Jacinda Ardern dodges call from ScoMo
Jacinda Ardern has been caught in a slightly awkward moment when she had to reject a call from Scott Morrison after he rang in the middle of a press conference.
The New Zealand Prime Minister was holding a post-Cabinet press conference to announce the country's election date and to give an update on the coronavirus and how it was impacting citizens.
Ms Ardern was in the middle of answering a question about whether New Zealand and Australia would collaborate to evacuate their citizens of Wuhan when her phone started buzzing on the lectern.
"Again without giving … ah … that's the PM Morrison just dialling in as we speak," Ms Ardern said, laughing off the interruption.
She then added: "We are in close contact over the situation. Just the work we are doing on the ground, the situation of our citizens and residents and making sure we keep up those conversations and work together.
"That's what you would expect and that's exactly what we are doing."
PMO have confirmed that Scott Morrison tried to ring Jacinda Ardern right when she was discussing him in post-cab— henry cooke (@henrycooke) January 28, 2020
Jacinda Ardern just missed a call from PM Scott Morrison - his ears must have been flapping - she was busy answering a question on whether we’d potentially tag on to a hypothetical Australian evacuation of Wuhan.— Anna B-W (@Anna_bw) January 28, 2020
Did not take the call on camera.
In his own press conference a short time later in Blayney, NSW, Mr Morrison revealed he had just spoken to the New Zealand PM about the coronavirus situation.
"I have just spoken just a few minutes ago to Prime Minister Ardern, and seeking to work closely with the New Zealand Government in supporting both their and our nationals who have been caught up in this event," he said.
"Right now, the Australian Government, through our embassy, is looking to deploy, working with the Chinese Government consular officials into Hubei Province, into Wuhan."
About 400 Australian citizens have registered for evacuation from Wuhan, China, the epicentre of the deadly virus.
Five people are being treated in Australian hospitals for the virus after returning from visiting the region, but they are understood to all be in a stable condition.
There are currently 53 New Zealanders in Wuhan, China, where the coronavirus originated.
Ms Ardern said that multiple people had contacted the Government for consular assistance.
Ms Ardern revealed the advice she was receiving from Beijing was that it would be "very difficult to get foreign nationals out of the province even if they are healthy".
Before addressing the topic of the coronavirus, the Prime Minister announced Kiwis would have a chance to vote for their new leader on September 19, following the tradition of naming the election date early in the year.
"I will be asking New Zealanders to continue to support my leadership and the current direction of the government which is grounded in stability, a strong economy and progress on the long term challenges facing New Zealand," Ms Ardern said.
Alternate prime minister Simon Bridges, the Opposition Leader from the Nationals, will be looking to make Ms Ardern's coalition the first one-term New Zealand government in over 40 years.
He faces a tough ask given Ms Ardern's favourability as preferred prime minister, New Zealand's relatively strong economy and the electorate's preference for stability - in stark contrast to the last 15 years in Australian politics.
Ms Ardern dismissed the notion that the 235-day election campaign would fatigue Kiwis, saying it was best practice to have a date set long in advance.
"It's fair and it allows our electoral commission to prepare … we're all constantly in campaign mode anyway," she said.

* Input data:
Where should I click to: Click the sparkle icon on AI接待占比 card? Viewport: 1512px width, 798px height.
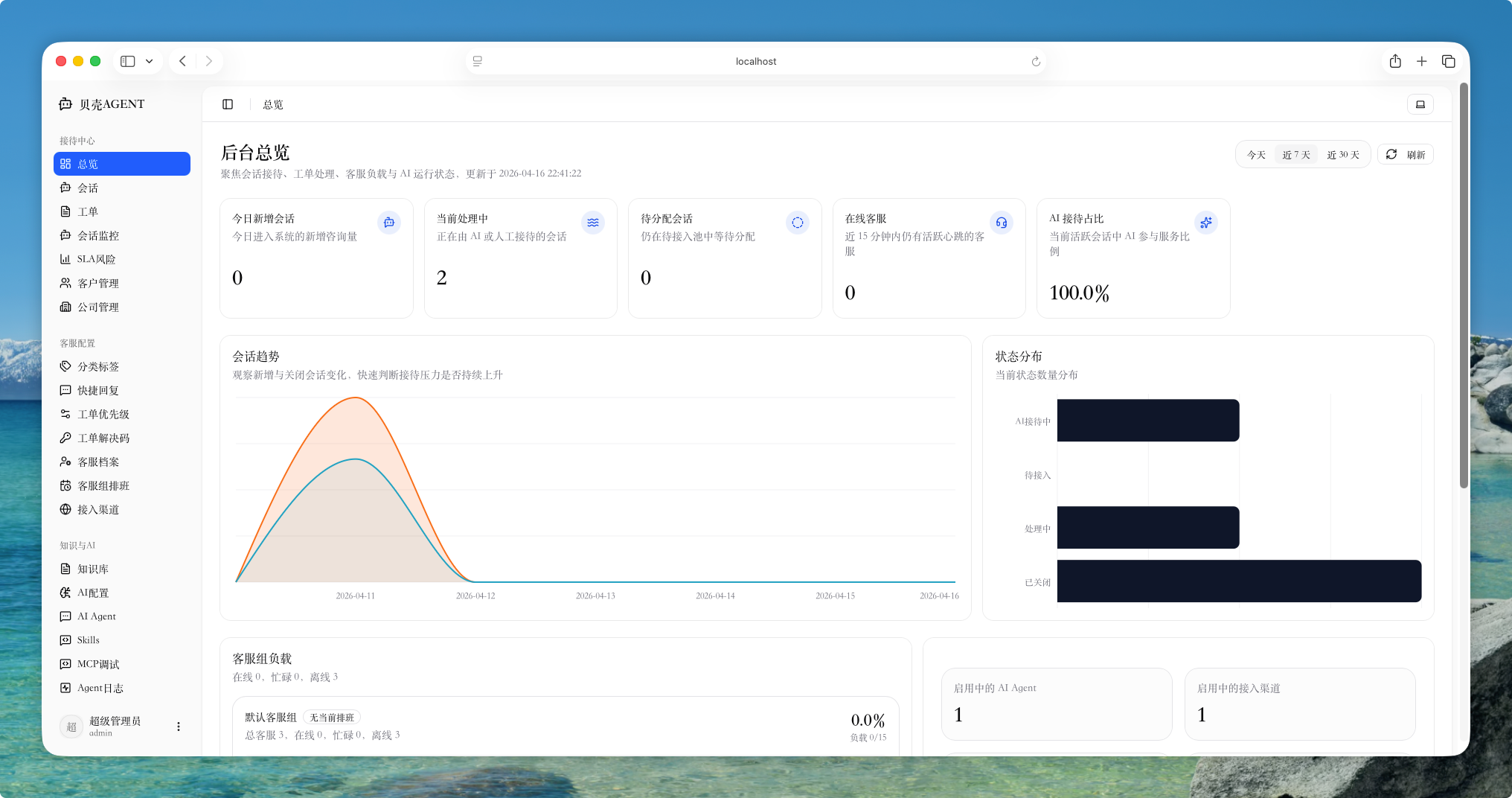click(x=1205, y=223)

* Activity:
Answer these from the article about Jacinda Ardern's missed call from Scott Morrison:
(a) On what date will New Zealanders vote in the election Ardern announced?
(b) About how many Australian citizens have registered for evacuation from Wuhan?
(c) In what town did Morrison hold his own press conference?

* Reply:
(a) September 19
(b) About 400
(c) Blayney, NSW